I was up too late working for sure, but I also had a messy process. I should’ve and could’ve done better.
Fresh Eyes, Fresh (and better) Ideas
Revisiting my work from the night before was painful. As soon as I looked at my process at a high level (by scrolling through my terminal window history) I almost immediately said “this is insane. ClickHouse Local should be able to query both sources. I shouldn’t need to copy/paste and introduce levels of indirection that leave room for errors like this.”
I was right. Using ClickHouse Local, you can query a ClickHouse Cloud instance using the remoteSecure
function, and query the S3 data using the s3
function, which also lets me pass in the file format as an argument. So there’s support for my data sources and formats.

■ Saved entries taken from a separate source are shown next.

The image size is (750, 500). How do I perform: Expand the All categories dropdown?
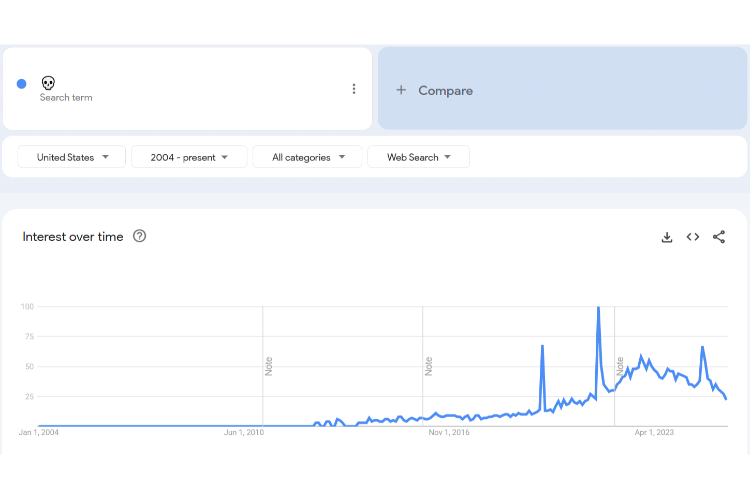[x=309, y=157]
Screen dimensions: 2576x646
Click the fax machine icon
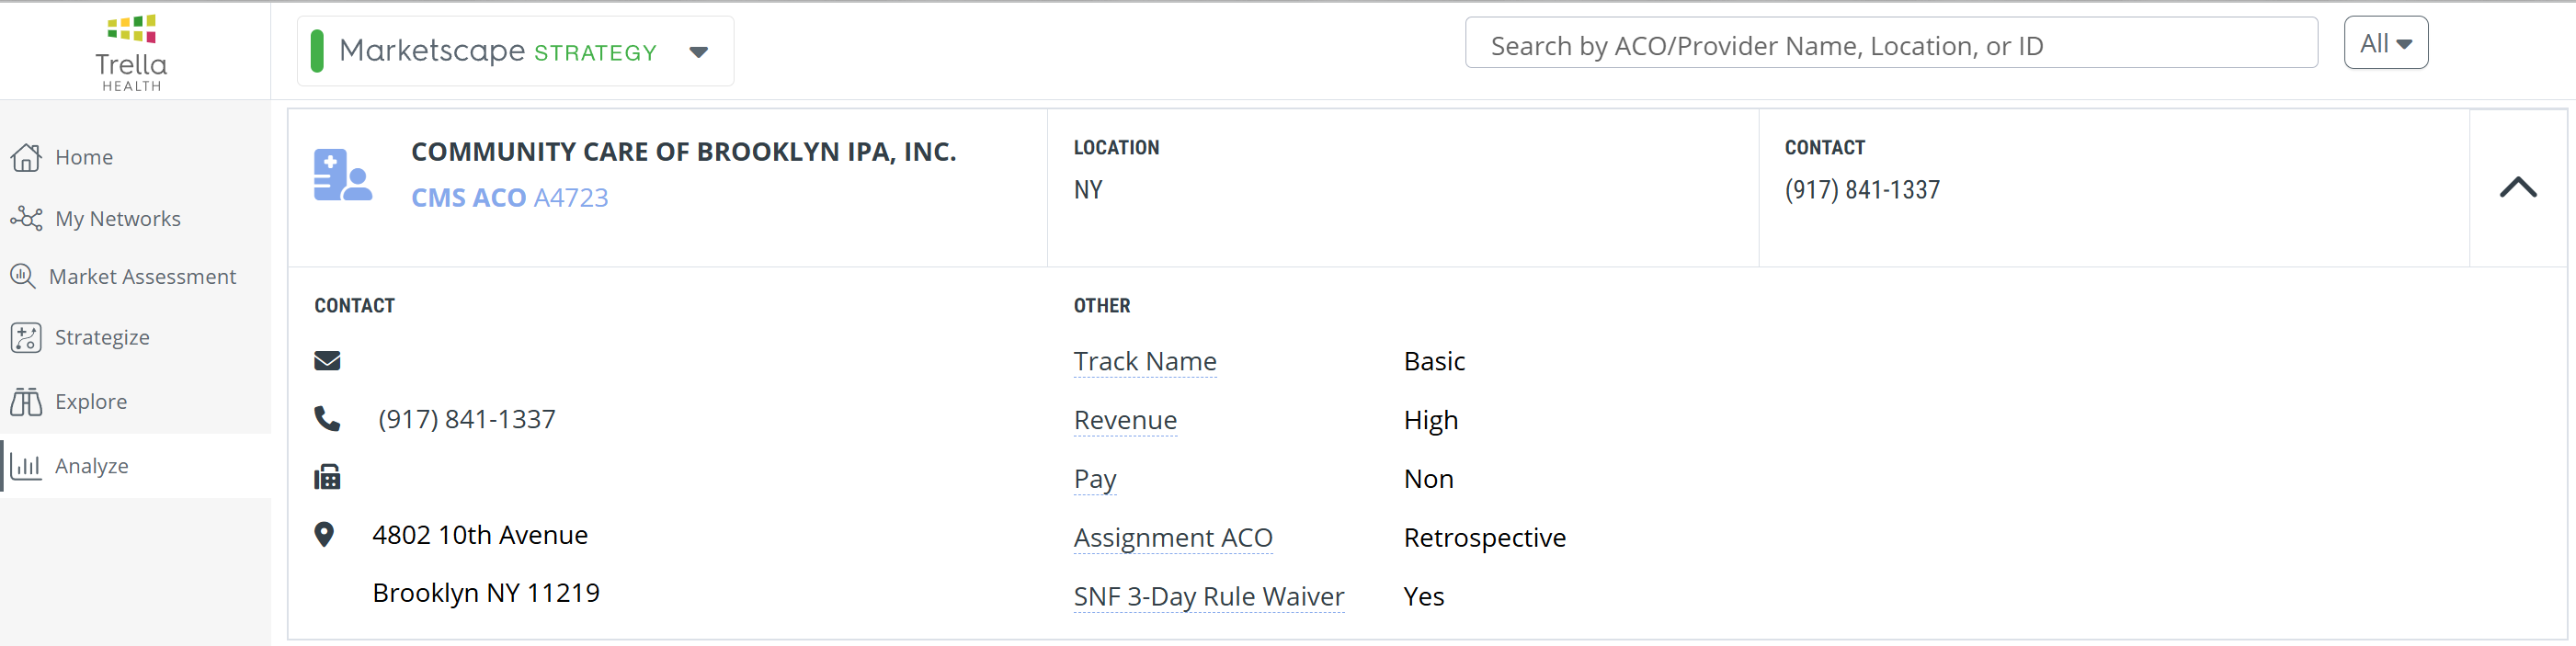(327, 477)
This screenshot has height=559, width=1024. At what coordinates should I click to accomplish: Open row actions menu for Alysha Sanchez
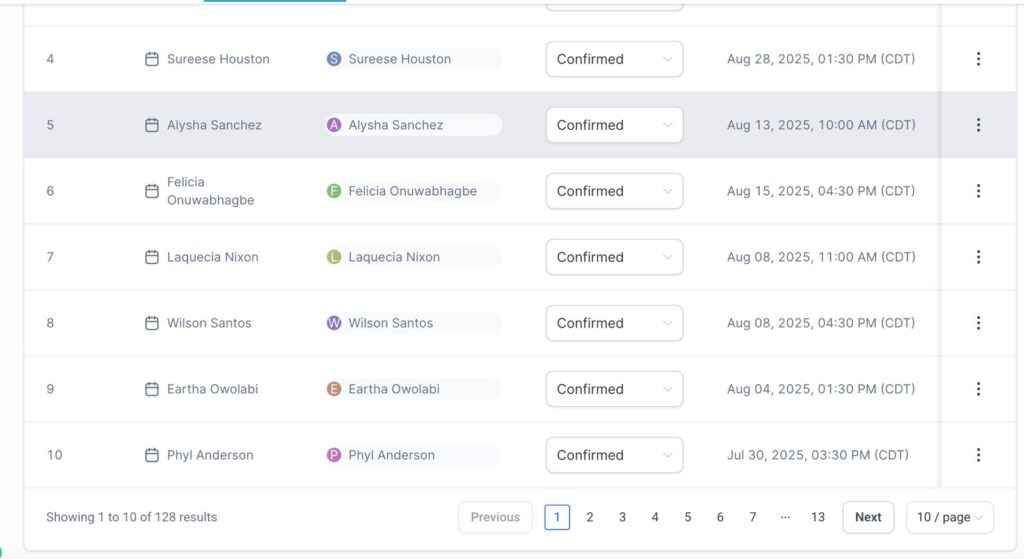coord(978,125)

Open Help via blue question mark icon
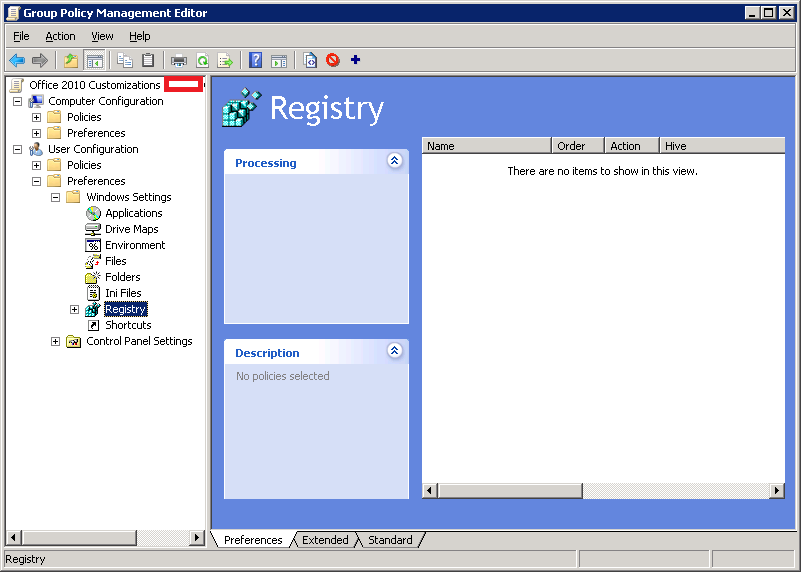[256, 61]
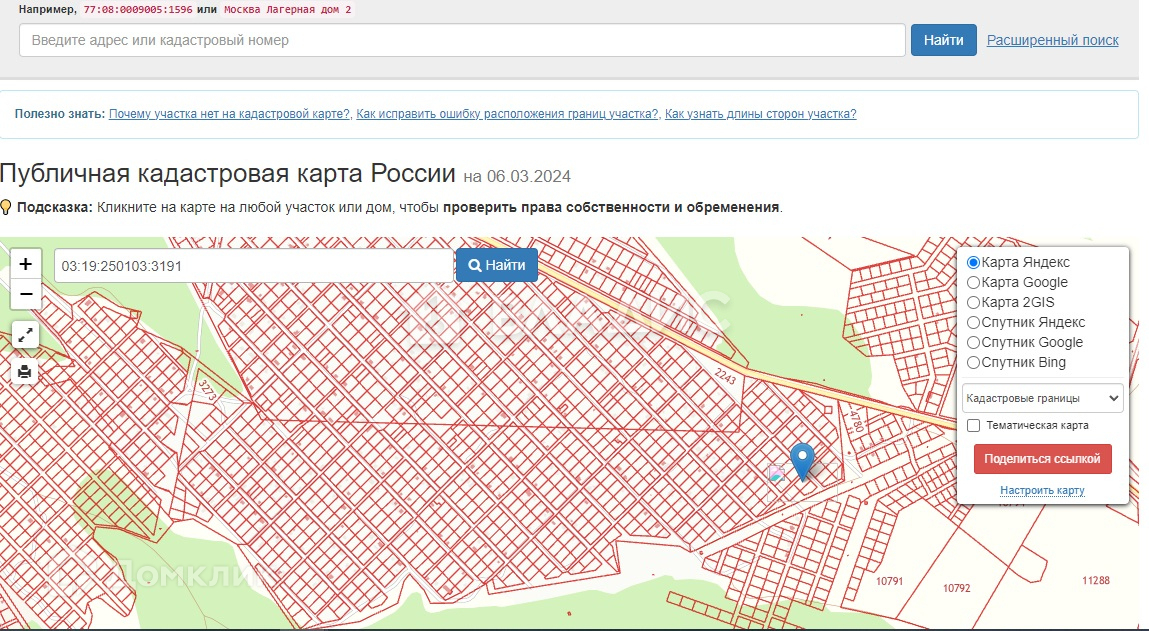Toggle fullscreen map view
1149x631 pixels.
(25, 335)
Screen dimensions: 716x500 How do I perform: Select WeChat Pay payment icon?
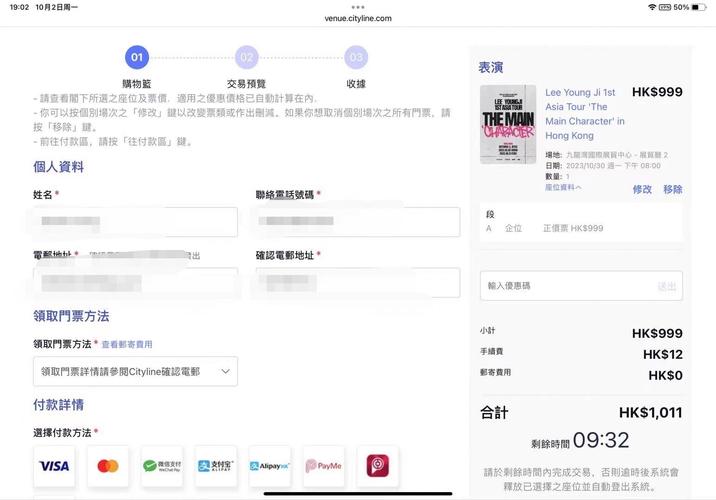click(162, 466)
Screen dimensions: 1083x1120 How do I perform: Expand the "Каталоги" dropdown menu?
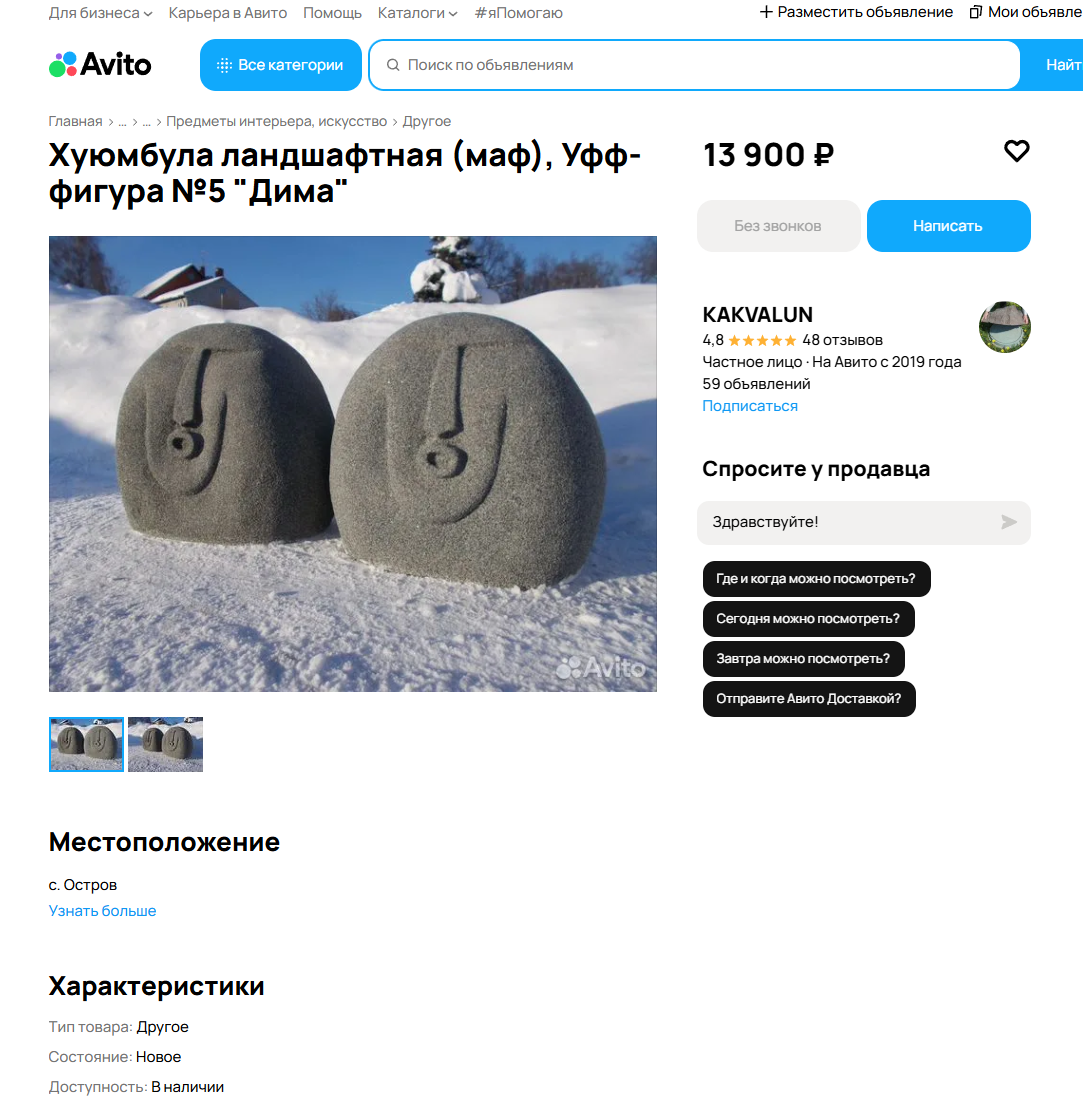pos(417,13)
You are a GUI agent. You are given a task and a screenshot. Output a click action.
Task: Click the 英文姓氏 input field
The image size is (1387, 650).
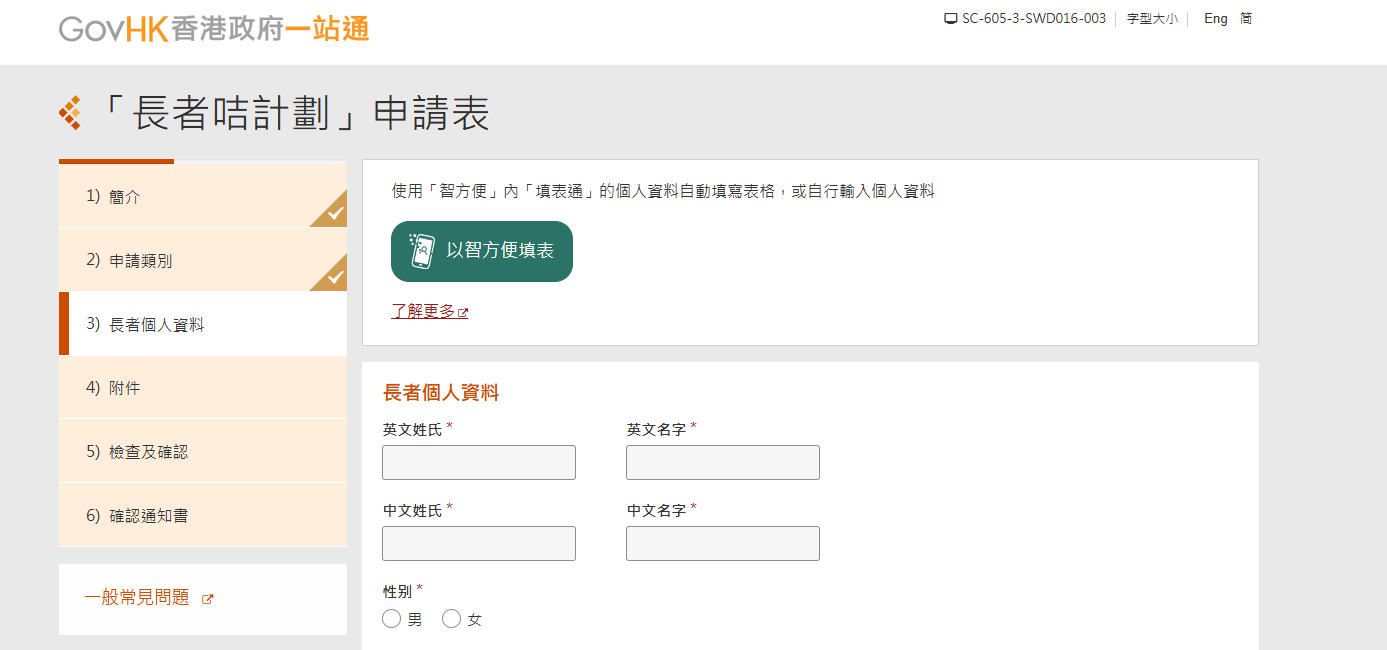479,463
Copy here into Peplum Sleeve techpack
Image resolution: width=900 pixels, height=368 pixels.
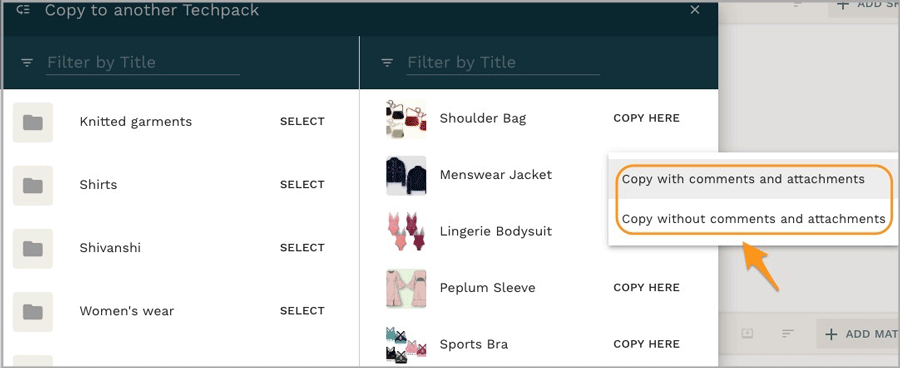pos(646,288)
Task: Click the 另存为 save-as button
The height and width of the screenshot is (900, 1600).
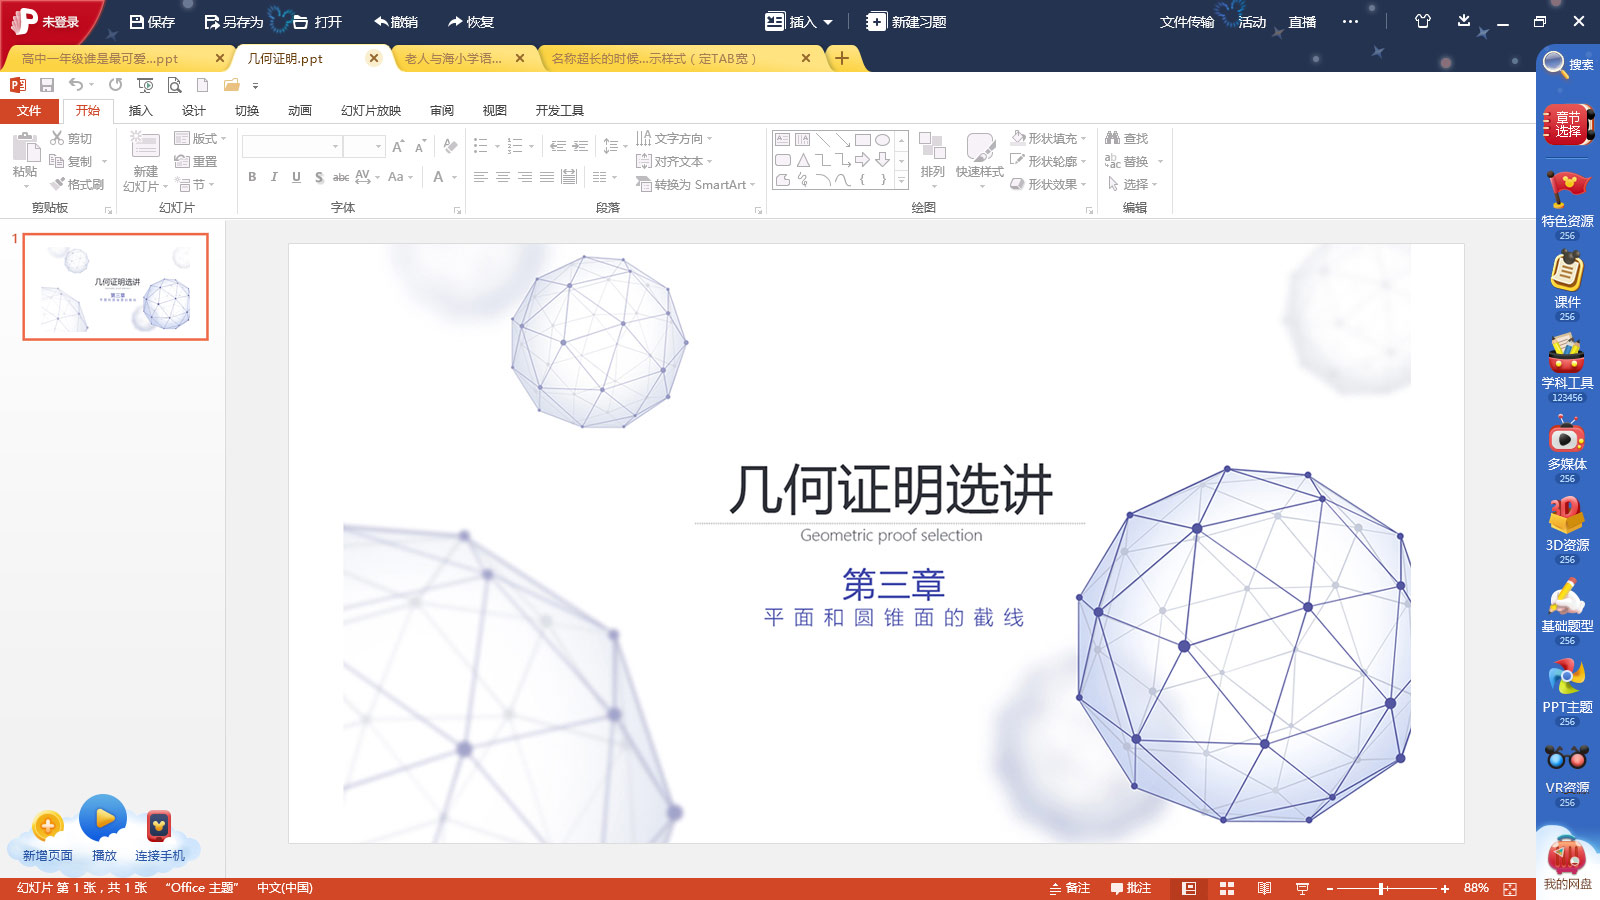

On top of that, ClickHouse supports Common Table Expressions (CTEs), so I can craft a query where I name the output from two separate sub select statements (one to each data source), and then write a third SELECT
that references the two named result sets as if they were tables.
Below, s3_count
and ch_count
are named result sets. The last SELECT
queries those two named result sets.
clickhouse local --query "
WITH s3_count AS (
SELECT
toDate(time) AS day,
count() AS num_events
FROM s3('https://s3-endpoint/2023/12/**/*.parquet', 'Parquet')
GROUP BY day
ORDER BY day
),
ch_count AS (
SELECT
toDate(time) AS day,
count() AS num_events
FROM remoteSecure('clickhouse-instance-hostname:9440', 'db.tablename', 'clickhouse-user', 'clickhouse-password')
WHERE toYYYYMM(timestamp) = '202312'
GROUP BY day ORDER BY day
)
SELECT
s3.day AS date,
s3.num_events AS s3_count,
ch.num_events AS ch_count,
ch_count - s3_count AS diff
FROM s3_count AS s3
LEFT JOIN ch_count AS ch
ON s3.day = ch.day;"
The output has a couple of quirks: for some reason, I guess possibly related to querying multiple sources, or using CTEs maybe, the output columns are not ordered according to my query, and there is no header line to tell me which column is which. It looks like this:
2023-02-01 40 2778 2738
2023-02-02 43 4413 4370
2023-02-03 26 7024 6998
2023-02-04 54 3079 3025
Conclusion
So, this is not something I’d paste as-is into a slide deck and present to an executive team. However, clickhouse local
in this case did give me a (relatively) quick way to verify the consistency (and quantify the inconsistency) between my data sources. Once the data was moved, I wasted probably an hour with awk
and friends, but was able to recover the next morning and throw together the clickhouse local
solution in maybe just another hour of reading docs, debugging the query, and running test queries. Hope this helps.